Input data: Begin

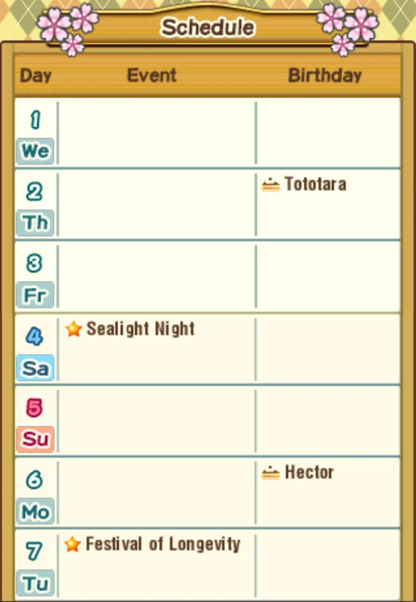416x602 pixels.
Task: Toggle the Mo badge on day 6
Action: tap(35, 512)
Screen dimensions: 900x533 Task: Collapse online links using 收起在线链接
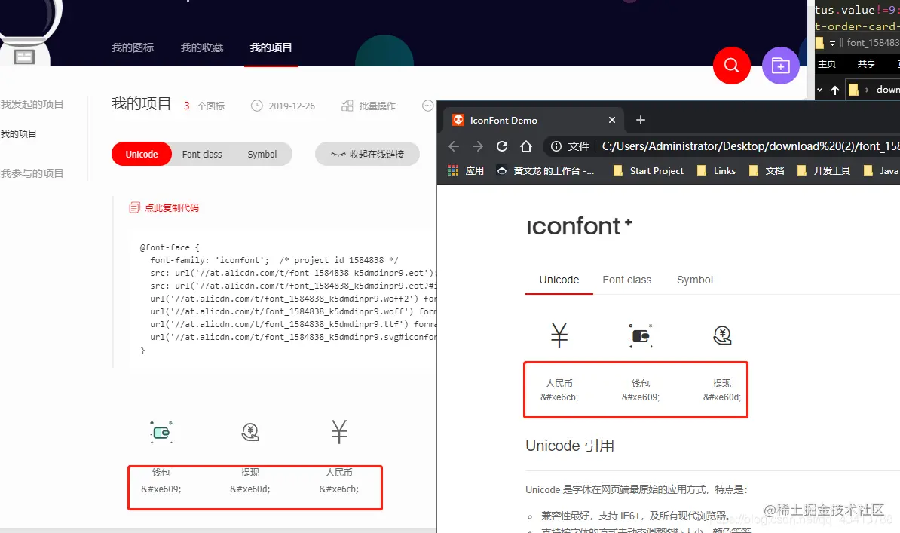point(367,153)
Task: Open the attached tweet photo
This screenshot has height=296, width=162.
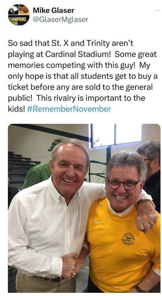Action: pyautogui.click(x=84, y=208)
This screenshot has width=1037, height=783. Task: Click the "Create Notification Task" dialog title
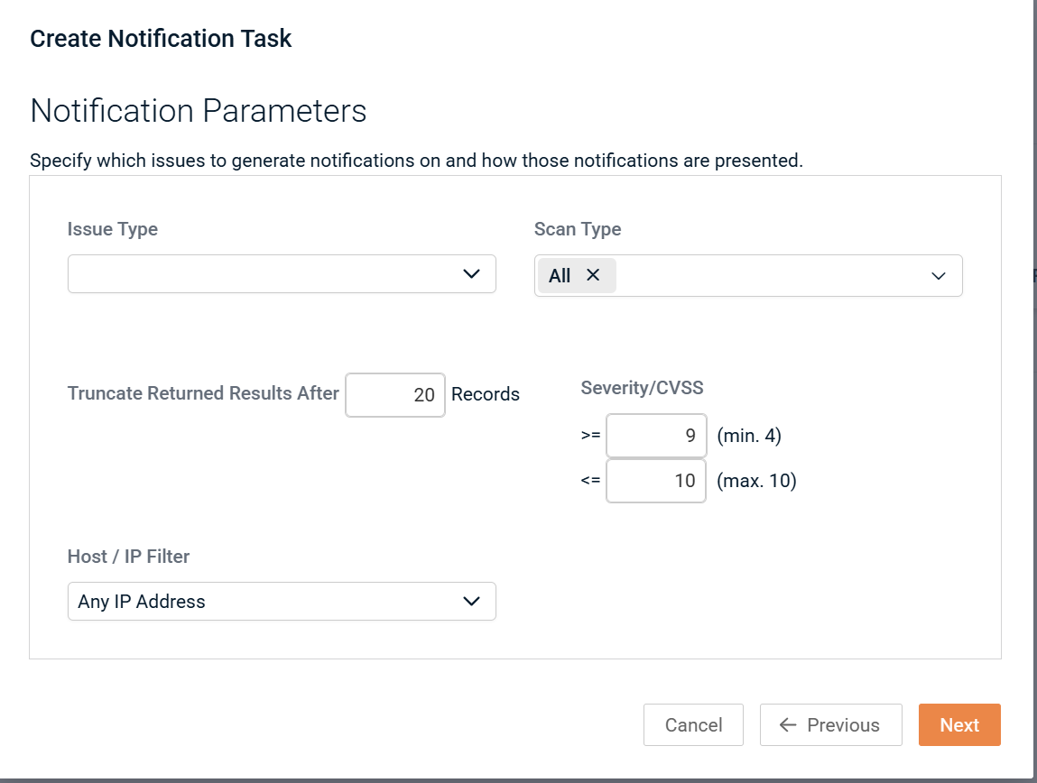click(161, 39)
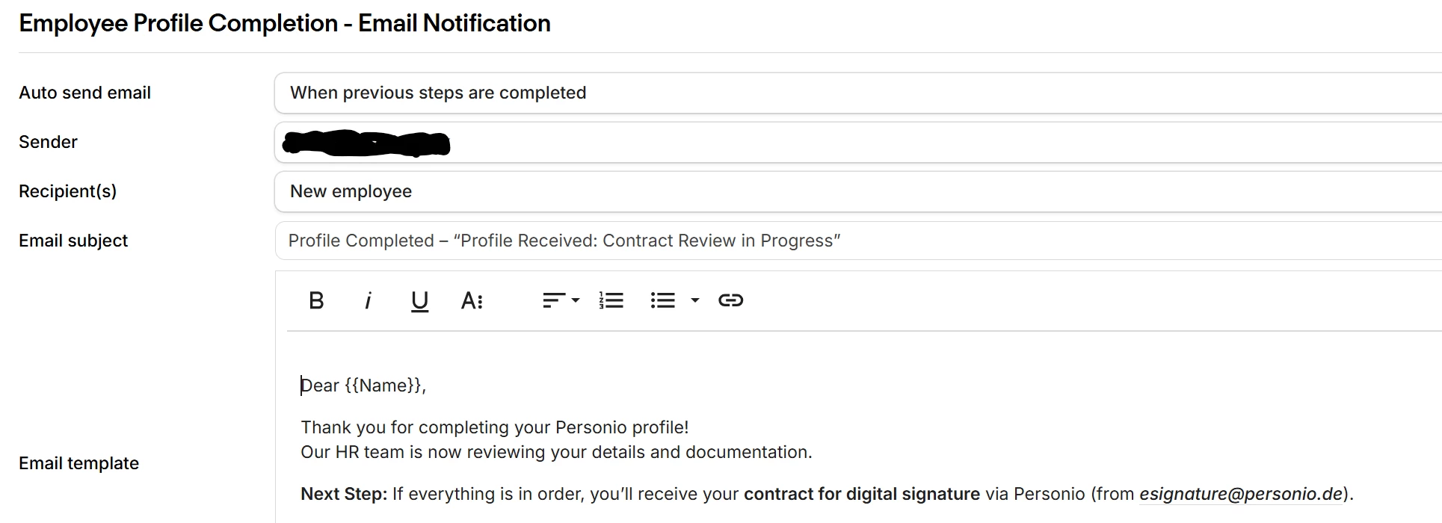Image resolution: width=1442 pixels, height=523 pixels.
Task: Expand the text alignment dropdown arrow
Action: 576,300
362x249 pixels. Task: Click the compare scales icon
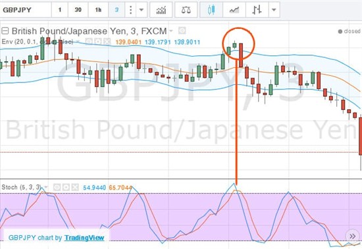[x=186, y=10]
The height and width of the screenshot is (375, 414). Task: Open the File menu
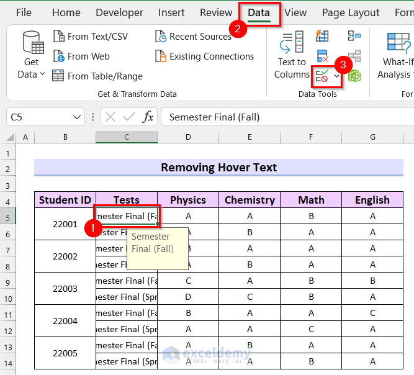(24, 12)

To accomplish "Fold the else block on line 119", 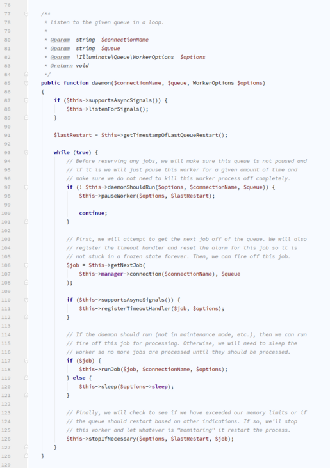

Input data: End

* Your task *
Starting at the line that contains "The height and", retype each line through the final one in the listing, with both ends kept and the pictures omitted.

* Answer area *
The height and width of the screenshot is (375, 414). Task: Open the File menu
(24, 12)

To accomplish "Fold the else block on line 119", 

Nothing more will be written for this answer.